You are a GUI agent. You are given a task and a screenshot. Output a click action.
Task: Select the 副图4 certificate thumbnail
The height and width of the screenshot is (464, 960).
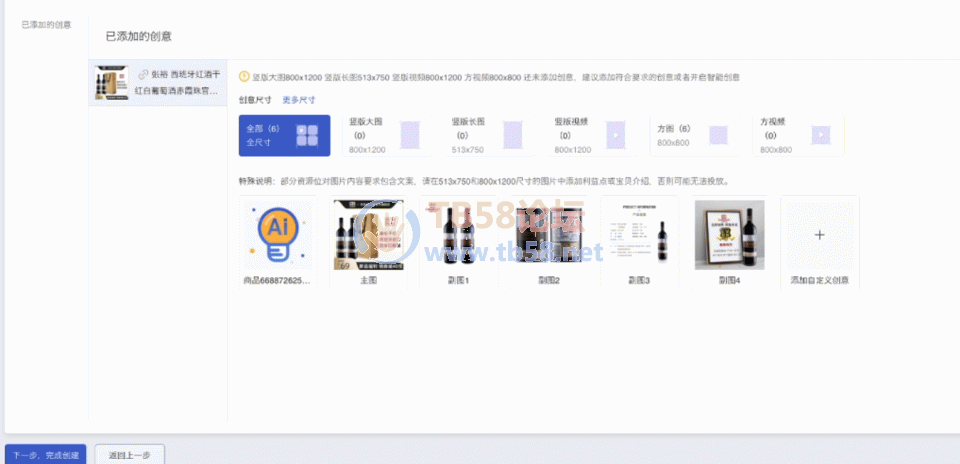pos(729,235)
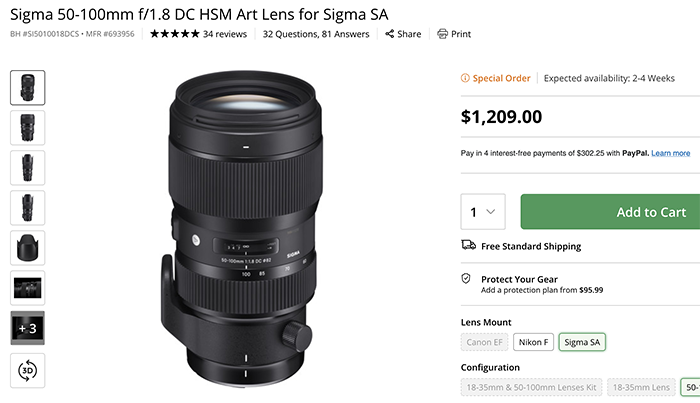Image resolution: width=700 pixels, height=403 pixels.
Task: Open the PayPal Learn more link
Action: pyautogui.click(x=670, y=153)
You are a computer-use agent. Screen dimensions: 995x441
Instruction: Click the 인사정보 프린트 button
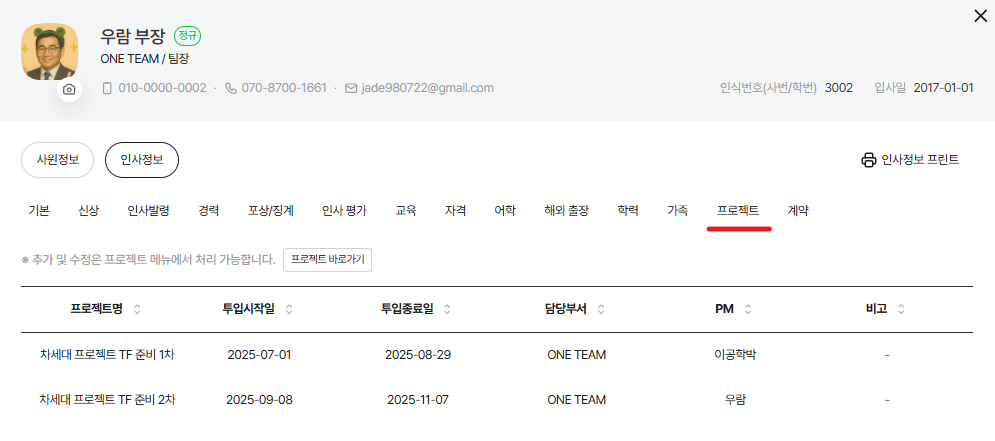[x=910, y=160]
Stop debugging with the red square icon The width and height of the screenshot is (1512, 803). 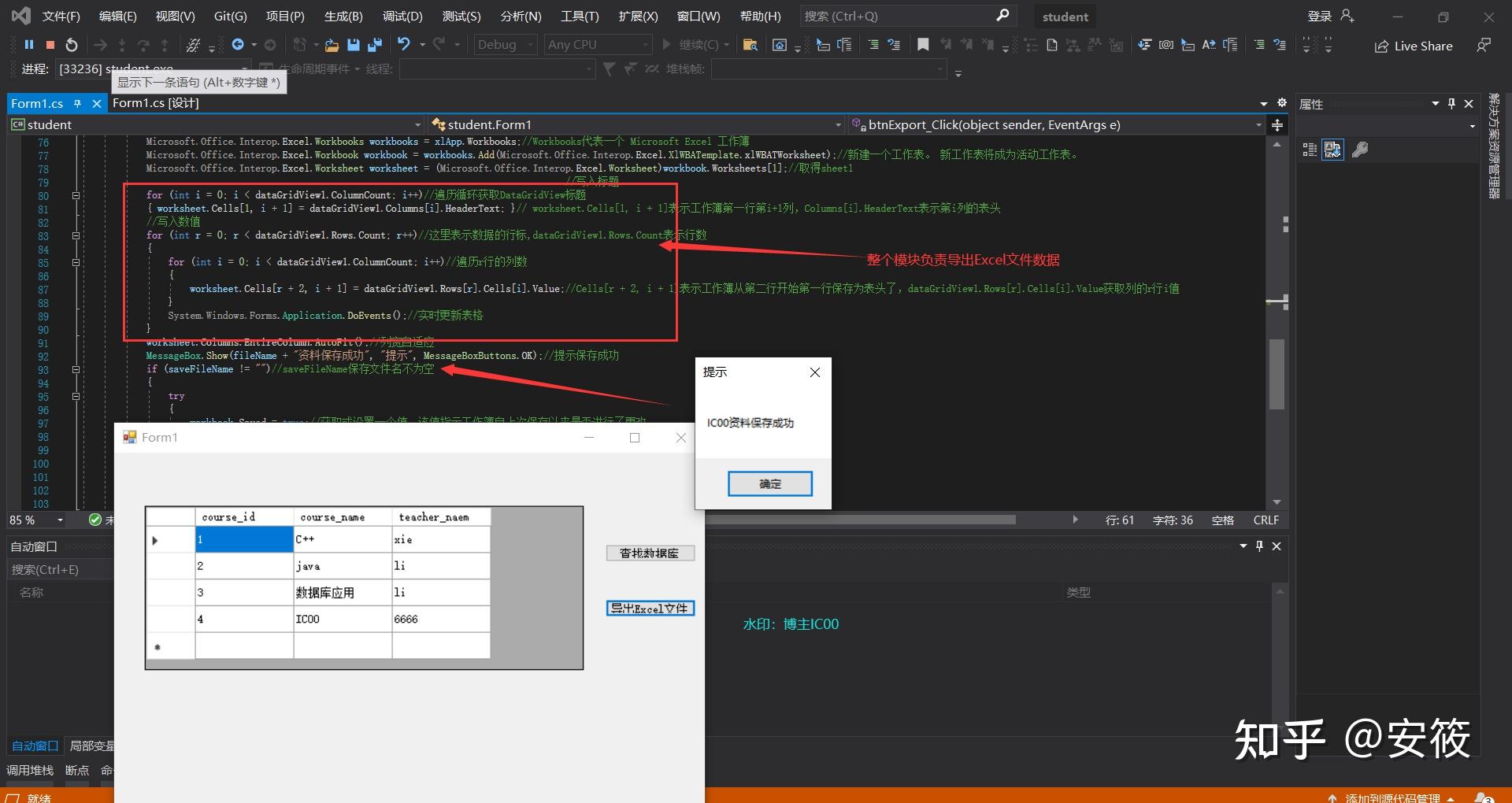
++++++++++++++++++++
REQUIRED ACTION
Each record must appear again exactly as written above, without its pictures.

REPLY TO THE EXERCISE
You are a GUI agent. You are given a task and a screenshot. Output a click action.
Task: Select the 副图4 certificate thumbnail
The height and width of the screenshot is (464, 960).
pos(729,235)
Image resolution: width=700 pixels, height=403 pixels.
Task: Open the PayPal Learn more link
Action: pyautogui.click(x=670, y=153)
You are a computer-use agent. Screen dimensions: 995x441
Instruction: Click the 인사정보 프린트 button
[x=910, y=160]
Stop debugging with the red square icon The width and height of the screenshot is (1512, 803). 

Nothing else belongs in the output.